A perplexidade da esquerda socialista frente aos movimentos autônomos, sem organizações que os liderem (como foi o movimento grevista nas grandes obras públicas de engenharia, a ascensão da juventude aos protestos de rua, a greve dos garis, etc.) só aconteceu porque, justamente, a espontaneidade foi a ignição que acendeu o rastilho. Foram momentos como os que os socialistas sempre sonharam, de empoderamento da classe trabalhadora após um processo contínuo de indignação e de reconhecimento de sua realidade concreta. Porém, surpresa maior foi ver que não estávamos preparados para isso. E nunca estaremos se for mantida a primazia da teoria sobre a prática, pois no momento em que a massa se mobiliza, ela precisa ter um plano B, uma alternativa para almejar, ou haverá a cooptação do movimento pela ideologia dominante e pela condição material sob controle da burguesia, que intervém pontualmente para que tudo volte ao normal.

Mas então, se não é quebrando a cabeça em nossas análises para que expressem o mais próximo possível da realidade, nem apenas levando nossa militância para junto da classe trabalhadora para melhor conhecê-la, como podemos nos colocar no campo de disputa pela hegemonia ideológica? Essa resposta não se pode dar com certeza, pois seria leviandade nossa criticarmos a relação atual entre teoria e prática e depois passarmos uma receita fechada como se fosse o caminho para o Éden. No entanto, se a teoria nos deve vir do empirismo, deveríamos ser menos os quadros socialistas que somos, e mais o proletariado socialista que gostaríamos que existisse.

A história nos mostra que antes de qualquer sistema político-econômico ser suplantado, a prática do sistema que posteriormente viria a ser o dominante foi crescendo geometricamente, construindo a cultura responsável pela derrocada do regime em voga. Tomemos como exemplo a própria revolução burguesa. Os burgueses já existiam muito antes das suas revoluções, e seus ideais já eram propagados e abraçados bem antes do Iluminismo. Esses grandes acontecimentos só foram possíveis porque a burguesia teve paciência histórica de construir seu poder cotidiana e constantemente, galgando-o através da economia e de sua crescente influência, até que se tornou impossível a convivência de duas classes dividindo o Poder e a hegemonia ideológica. Neste momento, eclodiram as revoluções burguesas na Europa, o Protestantismo, o Iluminismo, etc., que foram tirando o Poder das mãos das nobrezas e desfazendo sua sociedade.
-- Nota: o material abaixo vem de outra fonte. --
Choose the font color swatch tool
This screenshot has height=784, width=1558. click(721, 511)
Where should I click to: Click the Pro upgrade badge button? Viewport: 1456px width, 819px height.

O problema é que em nossa sociedade atual não temos exemplos significantemente numerosos e abrangentes de experiências socialistas. As que existem são poucas, atingem grupos geograficamente muito limitados ou são de má qualidade. São de má qualidade não porque não cumprem seus papéis de buscar alternativas aos problemas pontuais do capitalismo, mas porque carregam a bagagem ideológica burguesa e não superam sua lógica individualista para além do interior daquele projeto específico. Precisamos de práticas realmente socialistas, que englobem um novo ideal de comunidade e sociedade, um novo ideal de ser humano.

É difícil saber o que é uma prática socialista quando os conceitos sobre como seria uma sociedade socialista são diversos e imprecisos. No entanto, sabemos duas coisas sobre ela: é solidária e é anticapitalista. Além disso, sabemos que o socialismo é um regime que vem como consequência histórica ao capitalismo, logo, será baseado nos conceitos deste. O que é muito óbvio, pois como seria possível para os trabalhadores criados e viventes na sociedade burguesa formatarem seu ideário, desfazerem-se de todo seu patrimônio cultural para, a partir do zero, reinventarem sua ideologia? Sendo assim, as respostas para a superação do capitalismo partirão das próprias fraquezas do capitalismo: a realidade concreta da classe trabalhadora e suas injustiças socioeconômicas.